Rochelle Williams, tribal operations manager for Volunteers of America of Western Washington — the organization that runs the lifeline — said this new resource is emerging as part of a broader shift in focus toward Indigenous health. “It can feel like the first inhabitants of this land are always considered the last, if at all,” she said. “Not anymore. Our needs will no longer go unnoticed. We will no longer remain invisible, not here, not now, never again.
2. Lawmakers Prepare Abortion Protection Legislation as State Sees More Abortions
Democratic state lawmakers are preparing to introduce an array of abortion protections in the 2023 session. Among the lawmakers’ reproductive health bill proposals is the creation of a constitutional amendment codifying the right to abortion. abortion, prohibiting non-healthcare organizations from accessing patient health data, and preventing healthcare consolidation by restricting patient choice. .
The move to further strengthen abortion protections in the state comes as Washington sees an increase in abortion services, in contrast to the nationwide decline in abortions in recent months. Washington performed 5% more abortions in August than in April, according to a report by the Society of Family Planning. This could be the result of an increase in the number of out-of-state abortion seekers coming to Washington for care.
3. What They’re Watching: Crystal Wong, MD, UW Medicine
In this edition of our “What They’re Watching” series, Crystal Wong, MD, associate director of digital health at the University of Washington Medicine, discussed UW’s efforts to strengthen its digital footprint. This includes further development of its direct-to-patient service delivery, telemedicine programs and virtual care services, she said.

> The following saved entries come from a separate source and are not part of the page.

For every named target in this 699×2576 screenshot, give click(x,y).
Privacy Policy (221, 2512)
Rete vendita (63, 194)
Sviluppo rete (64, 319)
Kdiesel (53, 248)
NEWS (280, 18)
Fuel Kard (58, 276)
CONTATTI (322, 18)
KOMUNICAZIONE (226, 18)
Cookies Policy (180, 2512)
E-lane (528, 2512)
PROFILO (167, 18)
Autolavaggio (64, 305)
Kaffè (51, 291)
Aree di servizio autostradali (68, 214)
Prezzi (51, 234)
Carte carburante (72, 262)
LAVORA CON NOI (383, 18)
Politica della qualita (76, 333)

UW is also focused on improving its specialty services, Wong said. “UW Medicine serves the WWAMI region. We are truly recognized as a very high quality health care system, especially in tertiary referral services. And we need to make that more efficient and more accessible for our communities. It’s just not reasonable to force people to travel to Seattle to see a specialist.
4. Affordable housing being developed for people with complex needs
Following the passage of House Bills 1866 and 1724 in the 2022 legislative session, the Washington Department of Commerce is preparing to provide affordable housing for homeless people with complex needs. The program will use $60 million in capital funds to create affordable housing for very low-income people with behavioral health needs or other disabling conditions.

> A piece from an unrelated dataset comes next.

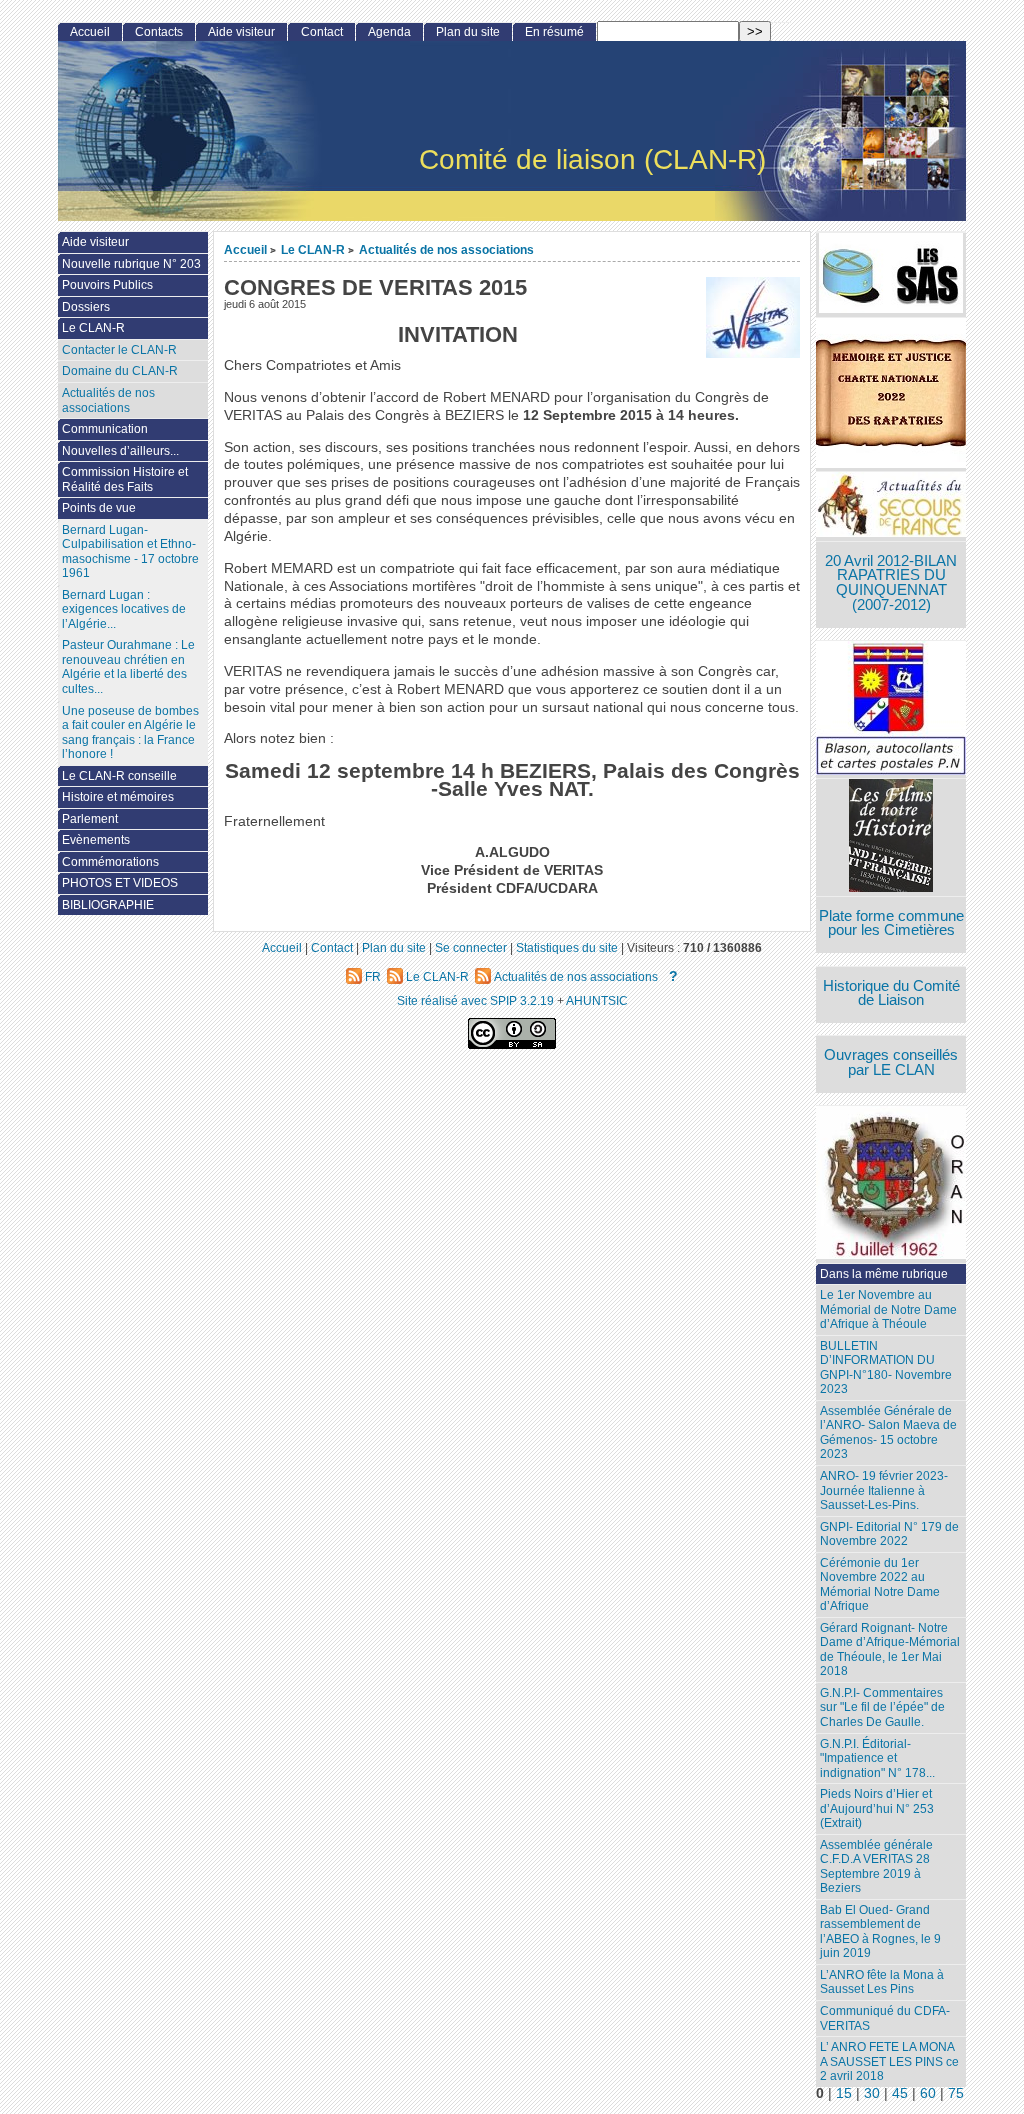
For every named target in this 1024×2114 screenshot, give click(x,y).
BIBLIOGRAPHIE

“Trying to adapt to these challenges without a roof over your head is hard to overcome,” said the initiative’s chief executive, Melodie Pazolt, at a recent stakeholder meeting. “The idea of being able to fulfill the housing prescription for someone with those needs is what this program is all about.” Applicants must be at least 18 years old, participate in a medical assistance program and be eligible for community support services.
5. Pediatric health officials are alarmed by worrying hospital capacity
Statewide increases in childhood RSV cases have taken their toll on children’s hospitals in Washington in recent months, raising capacity issues among hospital leaders. Dr. Tony Woodward, medical director of emergency medicine at Seattle Children’s Hospital, said earlier this month that children’s hospital ERs are at capacity almost constantly and can reach up to 300% capacity on evening.
“We are in crisis mode and borderline, if not disaster mode, in our emergency departments across the state,” Woodward said. “For people who don’t have an emerging problem, the wait is longer. I think it will take a while. Hospital workers fear they won’t be able to treat all the children who need it; according to Ben Whitworth, chief operating officer of Mary Bridge Children’s Hospital & Health Network, a child awaiting a behavioral health visit was on the ER waitlist for 347 days.